- _The records_:
··········
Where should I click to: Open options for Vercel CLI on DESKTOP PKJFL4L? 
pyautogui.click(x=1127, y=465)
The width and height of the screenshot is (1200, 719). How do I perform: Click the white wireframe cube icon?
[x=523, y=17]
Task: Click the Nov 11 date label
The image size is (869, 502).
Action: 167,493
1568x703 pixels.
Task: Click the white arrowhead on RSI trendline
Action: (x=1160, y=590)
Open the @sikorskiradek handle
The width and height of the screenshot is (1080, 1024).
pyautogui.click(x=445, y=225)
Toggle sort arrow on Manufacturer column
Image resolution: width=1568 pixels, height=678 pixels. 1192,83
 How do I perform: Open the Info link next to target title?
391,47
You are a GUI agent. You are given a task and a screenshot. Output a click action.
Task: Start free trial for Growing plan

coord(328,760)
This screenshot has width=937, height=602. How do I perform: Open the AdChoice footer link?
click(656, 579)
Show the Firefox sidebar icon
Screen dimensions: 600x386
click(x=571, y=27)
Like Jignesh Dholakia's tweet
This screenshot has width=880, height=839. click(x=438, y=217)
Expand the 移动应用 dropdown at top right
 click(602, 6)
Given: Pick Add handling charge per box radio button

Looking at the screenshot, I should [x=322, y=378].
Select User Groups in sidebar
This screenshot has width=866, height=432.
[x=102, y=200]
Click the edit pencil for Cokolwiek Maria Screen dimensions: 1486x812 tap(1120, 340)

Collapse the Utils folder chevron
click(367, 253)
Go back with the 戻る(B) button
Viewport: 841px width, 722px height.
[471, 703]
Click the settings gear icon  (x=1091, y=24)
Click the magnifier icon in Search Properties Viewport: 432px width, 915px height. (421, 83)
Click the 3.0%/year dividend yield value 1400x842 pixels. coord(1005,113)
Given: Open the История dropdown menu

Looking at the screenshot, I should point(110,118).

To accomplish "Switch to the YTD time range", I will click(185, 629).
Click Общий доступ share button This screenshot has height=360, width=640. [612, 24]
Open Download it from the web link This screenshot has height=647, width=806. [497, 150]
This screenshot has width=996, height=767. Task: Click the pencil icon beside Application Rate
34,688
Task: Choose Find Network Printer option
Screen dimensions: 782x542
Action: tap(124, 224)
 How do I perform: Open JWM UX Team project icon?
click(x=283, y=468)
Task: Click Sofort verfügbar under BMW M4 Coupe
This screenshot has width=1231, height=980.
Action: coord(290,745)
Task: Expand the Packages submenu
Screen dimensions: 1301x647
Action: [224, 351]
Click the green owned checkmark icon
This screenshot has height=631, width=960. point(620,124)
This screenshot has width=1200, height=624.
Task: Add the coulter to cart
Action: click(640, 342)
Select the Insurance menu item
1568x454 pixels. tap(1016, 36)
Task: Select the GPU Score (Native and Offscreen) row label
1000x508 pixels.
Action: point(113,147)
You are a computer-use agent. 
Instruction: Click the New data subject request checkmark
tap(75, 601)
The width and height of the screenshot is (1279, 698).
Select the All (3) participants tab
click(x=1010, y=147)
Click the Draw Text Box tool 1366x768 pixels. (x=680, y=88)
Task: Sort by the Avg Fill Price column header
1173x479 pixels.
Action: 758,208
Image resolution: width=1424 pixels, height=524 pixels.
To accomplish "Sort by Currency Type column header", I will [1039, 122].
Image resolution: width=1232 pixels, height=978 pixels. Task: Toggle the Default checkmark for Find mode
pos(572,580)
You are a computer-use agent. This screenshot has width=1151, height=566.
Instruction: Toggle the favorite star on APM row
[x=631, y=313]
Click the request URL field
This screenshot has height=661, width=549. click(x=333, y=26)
··········
- _Task requirements_: Reproduce the listing above verbatim, from first line to last.

- _Result for this task_:
Where should I click to: Open options for Vercel CLI on DESKTOP PKJFL4L? 
pyautogui.click(x=1127, y=465)
The width and height of the screenshot is (1200, 719). How do I perform: Click the white wireframe cube icon?
[x=523, y=17]
Task: Click the Nov 11 date label
The image size is (869, 502).
Action: 167,493
1568x703 pixels.
Task: Click the white arrowhead on RSI trendline
Action: (x=1160, y=590)
Open the @sikorskiradek handle
The width and height of the screenshot is (1080, 1024).
pyautogui.click(x=445, y=225)
Toggle sort arrow on Manufacturer column
Image resolution: width=1568 pixels, height=678 pixels. 1192,83
 How do I perform: Open the Info link next to target title?
391,47
You are a GUI agent. You are given a task and a screenshot. Output a click action.
Task: Start free trial for Growing plan

coord(328,760)
This screenshot has width=937, height=602. How do I perform: Open the AdChoice footer link?
click(656, 579)
Show the Firefox sidebar icon
Screen dimensions: 600x386
click(x=571, y=27)
Like Jignesh Dholakia's tweet
This screenshot has width=880, height=839. click(x=438, y=217)
Expand the 移动应用 dropdown at top right
 click(602, 6)
Given: Pick Add handling charge per box radio button

Looking at the screenshot, I should [x=322, y=378].
Select User Groups in sidebar
This screenshot has width=866, height=432.
[x=102, y=200]
Click the edit pencil for Cokolwiek Maria Screen dimensions: 1486x812 tap(1120, 340)

Collapse the Utils folder chevron
click(367, 253)
Go back with the 戻る(B) button
Viewport: 841px width, 722px height.
[471, 703]
Click the settings gear icon  (x=1091, y=24)
Click the magnifier icon in Search Properties Viewport: 432px width, 915px height. (421, 83)
Click the 3.0%/year dividend yield value 1400x842 pixels. coord(1005,113)
Given: Open the История dropdown menu

Looking at the screenshot, I should point(110,118).

To accomplish "Switch to the YTD time range", I will click(185, 629).
Click Общий доступ share button This screenshot has height=360, width=640. [612, 24]
Open Download it from the web link This screenshot has height=647, width=806. [497, 150]
This screenshot has width=996, height=767. Task: Click the pencil icon beside Application Rate
34,688
Task: Choose Find Network Printer option
Screen dimensions: 782x542
Action: tap(124, 224)
 How do I perform: Open JWM UX Team project icon?
click(x=283, y=468)
Task: Click Sofort verfügbar under BMW M4 Coupe
This screenshot has width=1231, height=980.
Action: coord(290,745)
Task: Expand the Packages submenu
Screen dimensions: 1301x647
Action: [224, 351]
Click the green owned checkmark icon
This screenshot has height=631, width=960. point(620,124)
This screenshot has width=1200, height=624.
Task: Add the coulter to cart
Action: click(640, 342)
Select the Insurance menu item
1568x454 pixels. tap(1016, 36)
Task: Select the GPU Score (Native and Offscreen) row label
1000x508 pixels.
Action: point(113,147)
You are a computer-use agent. 
Instruction: Click the New data subject request checkmark
tap(75, 601)
The width and height of the screenshot is (1279, 698).
Select the All (3) participants tab
click(x=1010, y=147)
Click the Draw Text Box tool 1366x768 pixels. (x=680, y=88)
Task: Sort by the Avg Fill Price column header
1173x479 pixels.
Action: 758,208
Image resolution: width=1424 pixels, height=524 pixels.
To accomplish "Sort by Currency Type column header", I will [1039, 122].
Image resolution: width=1232 pixels, height=978 pixels. Task: Toggle the Default checkmark for Find mode
pos(572,580)
You are a computer-use agent. This screenshot has width=1151, height=566.
Instruction: Toggle the favorite star on APM row
[x=631, y=313]
Click the request URL field
This screenshot has height=661, width=549. click(x=333, y=26)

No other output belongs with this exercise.